EXERCISE INSTRUCTIONS:
1. According to the party barn decorating thread, what is the bathroom this year?
2. Carry the party barn decorating thread on from the point where it stops.

DOCUMENT PASSAGE:
▼

# Found these guys hanging out in the party barn.......



## obcessedwithit (Jul 13, 2009)

Got some inside decorationg done in the party barn this weekend. Still lots to do, but this is a good start
THis is the wall at end of pool table








Bats above the bar








My couch sitters








Skeletons over pool table, which becomes food table








The bathroom is the snake pit this year, snakes hang in vines from ceiling and every where
















this is the Gypsy witch tent and booutique for all yours needs


----------



## Tannasgach (Nov 1, 2009)

wow, I want to come hang out at your house; everything looks really cool!


----------



## tweety16_6 (Aug 10, 2011)

i love it! good job!


----------



## Dragonomine (Sep 28, 2008)

Fantastic!


----------



## offmymeds (May 26, 2010)

Wow, that's looking great!! Love the bats!


----------



## mysterymaiden (Aug 11, 2008)

Incredible! How many hours would you say it takes you to do all of your decorating each year?


----------



## obcessedwithit (Jul 13, 2009)

mysterymaiden said:


> Incredible! How many hours would you say it takes you to do all of your decorating each year?


Thanks all for the kind words everyone and Tannasgash you are more then welcome to come hang out as well as any and all of you here, be more then happy to have ya!!!....

▲

GIVEN DATA:
▼

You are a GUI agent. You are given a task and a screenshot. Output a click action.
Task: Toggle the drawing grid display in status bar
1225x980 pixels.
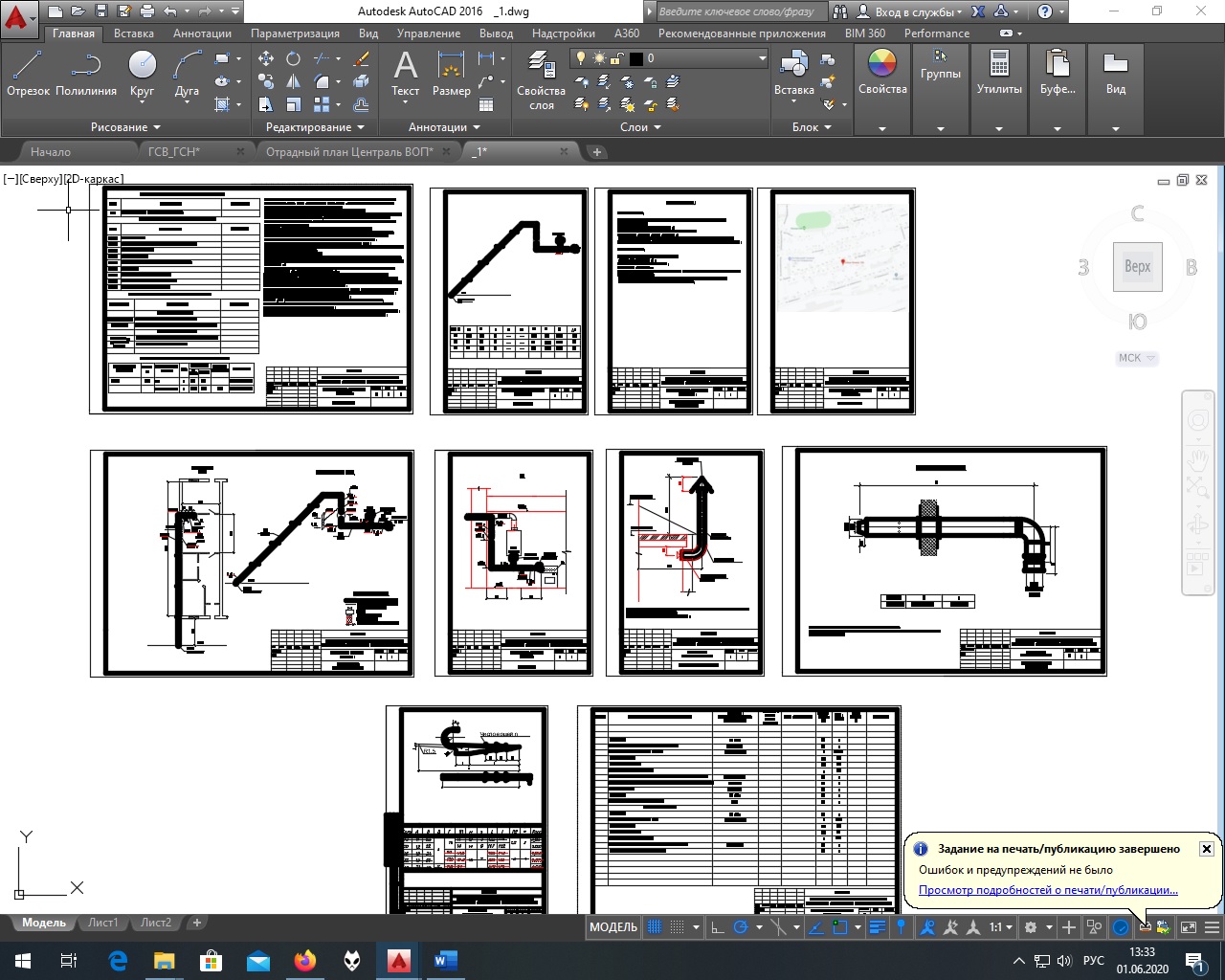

▲

RESPONSES IN ORDER:
1. The snake pit.

2.
Oh my , geez, I started and did this on Sat and Sunday pretty much all day on both. Counting nights during the week (2hrs here and there), and weekends (6 + hours each day), from now on, probably 150-200 hrs just for the setup. I take it down and put away organized (OCD) in 2 days. I probably spent too much time on details, but I am just that way. My life from now until the party (which is early this year on the 20th), is pretty much all halloween. Not that the rest of the year isn't. ( My BFs B-day is on that Sat so that is one reason I chose that date). My BF thinks I'm crazy, which I take as a compliment, for doing all this, but I told him that I would do it if it was just for me without the party.(which will never happen, cause we are going to Par Tay...) ......then he said I was really crazy....lol


----------



## jenscats5 (Oct 16, 2010)

Looks awesome!! I love it!!


----------



## aero4ever (Oct 19, 2009)

Wow, AMAZING!!!! If that's just getting started, can't imagine what the finished product will be. Awesome job!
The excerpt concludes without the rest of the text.